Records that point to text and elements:
════════════════════

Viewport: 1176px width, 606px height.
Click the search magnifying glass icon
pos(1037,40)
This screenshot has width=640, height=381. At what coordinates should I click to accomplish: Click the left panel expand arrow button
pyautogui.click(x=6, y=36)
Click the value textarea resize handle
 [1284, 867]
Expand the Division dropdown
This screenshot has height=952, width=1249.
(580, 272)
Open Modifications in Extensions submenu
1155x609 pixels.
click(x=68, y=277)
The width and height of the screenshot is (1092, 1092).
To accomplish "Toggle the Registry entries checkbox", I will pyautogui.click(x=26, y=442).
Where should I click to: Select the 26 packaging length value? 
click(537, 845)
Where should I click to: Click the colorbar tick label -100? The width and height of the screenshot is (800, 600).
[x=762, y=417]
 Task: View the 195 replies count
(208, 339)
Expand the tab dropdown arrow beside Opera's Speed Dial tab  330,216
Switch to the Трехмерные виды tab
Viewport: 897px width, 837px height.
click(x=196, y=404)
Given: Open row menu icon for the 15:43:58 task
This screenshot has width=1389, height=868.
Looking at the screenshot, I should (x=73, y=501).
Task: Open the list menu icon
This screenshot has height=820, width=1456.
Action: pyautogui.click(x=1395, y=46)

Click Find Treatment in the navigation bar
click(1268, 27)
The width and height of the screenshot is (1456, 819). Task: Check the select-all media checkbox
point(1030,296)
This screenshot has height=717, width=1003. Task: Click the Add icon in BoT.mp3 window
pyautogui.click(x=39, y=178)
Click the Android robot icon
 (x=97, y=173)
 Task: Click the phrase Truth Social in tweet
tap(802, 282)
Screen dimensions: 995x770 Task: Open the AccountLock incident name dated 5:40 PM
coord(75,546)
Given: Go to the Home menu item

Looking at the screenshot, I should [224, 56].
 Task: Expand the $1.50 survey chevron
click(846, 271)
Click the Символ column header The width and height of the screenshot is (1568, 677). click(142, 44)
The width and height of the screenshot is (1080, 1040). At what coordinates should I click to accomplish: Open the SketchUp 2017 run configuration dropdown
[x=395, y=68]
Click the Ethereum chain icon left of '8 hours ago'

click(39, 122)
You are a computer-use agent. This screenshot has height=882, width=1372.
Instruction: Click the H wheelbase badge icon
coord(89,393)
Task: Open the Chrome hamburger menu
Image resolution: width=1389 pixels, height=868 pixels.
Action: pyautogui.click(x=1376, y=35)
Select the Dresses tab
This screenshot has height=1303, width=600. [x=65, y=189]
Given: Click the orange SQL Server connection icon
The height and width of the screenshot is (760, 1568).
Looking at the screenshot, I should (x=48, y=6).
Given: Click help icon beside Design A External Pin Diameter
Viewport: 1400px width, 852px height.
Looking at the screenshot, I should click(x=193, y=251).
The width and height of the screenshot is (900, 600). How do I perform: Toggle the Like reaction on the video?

════════════════════

Task brief: Swap "magnifying glass" for "zoom" in everything from the start of the records down through the line with "[1284, 867]", and reproduce only those lines with no other change.

Answer:
Viewport: 1176px width, 606px height.
Click the search zoom icon
pos(1037,40)
This screenshot has width=640, height=381. At what coordinates should I click to accomplish: Click the left panel expand arrow button
pyautogui.click(x=6, y=36)
Click the value textarea resize handle
 [1284, 867]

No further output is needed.